Despite his assertions to the contrary, Booth had, in fact, performed public recitations before. When he ran off with the Richmond Grays to attend the execution of John Brown, he had entertained his fellow soldiers with readings. That was, however, over four years ago when he was still but a novice actor.

The next day’s newspaper advertised the performance as its lead article, with the newspaper’s ironic political sentiments being the only thing preceding it in the issue.

John Wilkes Booth will perfom with Lincoln ad 1-5-1864 St Joseph Morning Herald

In addition to reciting pieces contained in the article above, John Wilkes also took this chance to recite one of his favorite, and entirely appropriate, poems, “Beautiful Snow.” The newspapers hailed the performance the next day, stating:

“The dramatic reading of this celebrated actor last evening was well attended and gave universal satisfaction.  The Hall was well filled, but it was so very cold that everybody found it almost impossible to be comfortable. The selections of the reader were all rendered in a captial style, but we were particularly pleased with ‘Once I was Pure [Beautiful Snow]‘ and the ‘Charge of the Light Brigade.’ Our citizens would greet Mr. Booth with a crowded house could he be persuaded to repeat the entertainment.”

Booth did not perform again in St. Joseph despite the newspaper’s suggestion. It might have had something to do with the condition of the audience, which the newspaper scolded for their behavior during his recitations:

“It is inexplicable why full grown men will go about in a hall on such an occasion as that of last night, stamping like elephants, and moving chairs as though they were anvils. A trifle of good breeding is a capital thing to be used in keeping a hall quiet.  Stupid dolts who go thundering about the world, to the disgust of every sensible person, should be debarred from the privileges of Corby’s Hall during dramatic readings.”

Booth received $150 from the performance, which was greatly needed. Days were still passing with little sign that the trains would start running again. On Thursday, January 7, the temperature in St. Joseph at 9:00 am was twenty-one degrees below zero. Some days were better than others, however, with the newspaper celebrating the reappearance of the sun despite the “crisp, cold day”.

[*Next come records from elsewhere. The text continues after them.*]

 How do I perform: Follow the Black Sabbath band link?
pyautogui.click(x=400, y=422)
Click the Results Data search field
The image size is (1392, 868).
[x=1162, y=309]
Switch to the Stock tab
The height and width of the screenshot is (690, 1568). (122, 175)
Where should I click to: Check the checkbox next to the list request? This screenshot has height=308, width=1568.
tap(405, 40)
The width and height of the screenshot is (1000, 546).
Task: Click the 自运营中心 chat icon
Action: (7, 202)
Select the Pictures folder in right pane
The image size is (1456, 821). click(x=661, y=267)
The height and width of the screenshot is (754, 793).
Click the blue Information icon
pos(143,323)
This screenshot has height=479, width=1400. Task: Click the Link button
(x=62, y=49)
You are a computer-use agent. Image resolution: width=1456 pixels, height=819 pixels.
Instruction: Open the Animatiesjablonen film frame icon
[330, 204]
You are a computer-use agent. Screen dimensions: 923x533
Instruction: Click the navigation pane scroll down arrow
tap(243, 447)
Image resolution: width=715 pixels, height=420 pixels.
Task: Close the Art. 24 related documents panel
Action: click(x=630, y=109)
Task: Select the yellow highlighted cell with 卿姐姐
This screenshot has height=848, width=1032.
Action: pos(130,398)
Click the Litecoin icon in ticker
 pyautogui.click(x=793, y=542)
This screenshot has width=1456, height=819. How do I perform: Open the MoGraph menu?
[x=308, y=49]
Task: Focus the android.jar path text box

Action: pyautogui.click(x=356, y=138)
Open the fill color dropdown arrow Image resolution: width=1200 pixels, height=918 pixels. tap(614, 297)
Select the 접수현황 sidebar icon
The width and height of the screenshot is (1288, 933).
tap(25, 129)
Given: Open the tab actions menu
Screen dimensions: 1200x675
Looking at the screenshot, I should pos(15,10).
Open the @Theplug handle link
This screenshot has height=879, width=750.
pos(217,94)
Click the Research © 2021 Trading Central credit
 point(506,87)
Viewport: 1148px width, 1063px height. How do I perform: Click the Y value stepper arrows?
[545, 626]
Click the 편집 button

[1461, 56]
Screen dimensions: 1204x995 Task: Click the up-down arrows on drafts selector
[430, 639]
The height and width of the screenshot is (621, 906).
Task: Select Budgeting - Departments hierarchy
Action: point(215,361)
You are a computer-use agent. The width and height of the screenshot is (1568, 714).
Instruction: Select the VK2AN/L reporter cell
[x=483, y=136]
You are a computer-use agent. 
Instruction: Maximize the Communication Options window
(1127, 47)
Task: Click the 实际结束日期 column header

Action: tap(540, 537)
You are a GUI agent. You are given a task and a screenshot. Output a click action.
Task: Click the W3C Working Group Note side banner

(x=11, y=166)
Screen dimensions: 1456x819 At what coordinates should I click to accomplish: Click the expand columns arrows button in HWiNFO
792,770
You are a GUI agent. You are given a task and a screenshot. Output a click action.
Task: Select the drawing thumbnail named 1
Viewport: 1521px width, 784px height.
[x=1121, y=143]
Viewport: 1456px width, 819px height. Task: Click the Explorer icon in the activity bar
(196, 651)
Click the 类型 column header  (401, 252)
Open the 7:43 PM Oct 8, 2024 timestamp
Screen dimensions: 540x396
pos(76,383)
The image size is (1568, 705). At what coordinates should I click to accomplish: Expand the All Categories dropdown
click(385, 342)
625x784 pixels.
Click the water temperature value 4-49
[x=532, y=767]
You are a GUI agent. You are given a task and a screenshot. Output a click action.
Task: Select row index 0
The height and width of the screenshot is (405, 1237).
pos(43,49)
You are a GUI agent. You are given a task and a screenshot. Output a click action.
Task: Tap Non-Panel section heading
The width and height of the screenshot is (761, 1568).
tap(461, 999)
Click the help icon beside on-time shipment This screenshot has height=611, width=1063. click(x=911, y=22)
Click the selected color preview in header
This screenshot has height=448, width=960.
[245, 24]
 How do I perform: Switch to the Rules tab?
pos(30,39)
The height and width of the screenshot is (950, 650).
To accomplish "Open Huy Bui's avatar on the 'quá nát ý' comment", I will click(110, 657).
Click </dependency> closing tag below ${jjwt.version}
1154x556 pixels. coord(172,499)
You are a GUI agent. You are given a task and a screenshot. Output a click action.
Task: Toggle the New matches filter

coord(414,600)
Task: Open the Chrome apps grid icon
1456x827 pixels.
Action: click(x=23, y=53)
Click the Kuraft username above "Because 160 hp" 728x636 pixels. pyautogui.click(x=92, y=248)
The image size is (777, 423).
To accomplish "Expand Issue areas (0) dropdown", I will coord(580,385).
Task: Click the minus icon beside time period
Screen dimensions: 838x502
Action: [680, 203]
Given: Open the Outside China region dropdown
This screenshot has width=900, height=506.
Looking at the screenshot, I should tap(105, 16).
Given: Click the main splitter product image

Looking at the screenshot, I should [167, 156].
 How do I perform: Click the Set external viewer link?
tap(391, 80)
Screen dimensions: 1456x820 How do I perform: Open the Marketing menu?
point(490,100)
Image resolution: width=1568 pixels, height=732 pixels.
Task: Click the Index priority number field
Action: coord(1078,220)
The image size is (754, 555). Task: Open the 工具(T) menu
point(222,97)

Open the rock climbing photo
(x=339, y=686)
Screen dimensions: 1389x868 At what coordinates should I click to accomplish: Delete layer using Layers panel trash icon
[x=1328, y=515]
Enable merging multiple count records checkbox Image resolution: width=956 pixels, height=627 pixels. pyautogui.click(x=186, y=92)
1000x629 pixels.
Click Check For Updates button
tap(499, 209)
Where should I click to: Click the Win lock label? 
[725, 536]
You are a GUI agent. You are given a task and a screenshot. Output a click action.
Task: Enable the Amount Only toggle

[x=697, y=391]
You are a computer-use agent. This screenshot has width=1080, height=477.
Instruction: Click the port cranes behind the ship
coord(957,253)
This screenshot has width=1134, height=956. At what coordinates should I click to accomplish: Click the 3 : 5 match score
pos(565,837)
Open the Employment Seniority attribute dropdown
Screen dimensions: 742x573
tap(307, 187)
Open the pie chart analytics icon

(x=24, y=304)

By Friday, January 8, it was clear that everyone was suffering from the prolonged freeze. The newspaper lamented, “Well, this is a big storm. In the memory of man, no such cold weather and no such fall of snow has been known as we are now suffering in. Hundreds of travelers are here, weatherbound.” An earlier report stated, “Our people are in a terrible fix. The snow has effectually shut us out from ‘all the world and the rest of mankind,’ and there is no prospect of relief.” John Wilkes Booth was now three days overdue for his engagement in St. Louis, 300 miles away. A man arrived in St. Joseph and related that he had taken the train west from Macon, the transfer point to St. Louis. The train made it west until Breckenridge, where the other stopped trains and snow prevented it from going further. Booth, realizing that if he could make it to Breckenridge, 60 miles to the east, he could catch the working trains to Macon and then St. Louis, decided to put an end to his snowy vacation in St. Joseph. With $100 of the money he had received from his public reading, Booth hired a four-horse sleigh to take him the 60 miles to Breckenridge. He departed on January 8, after spending about five and a half days in St. Joseph, Missouri.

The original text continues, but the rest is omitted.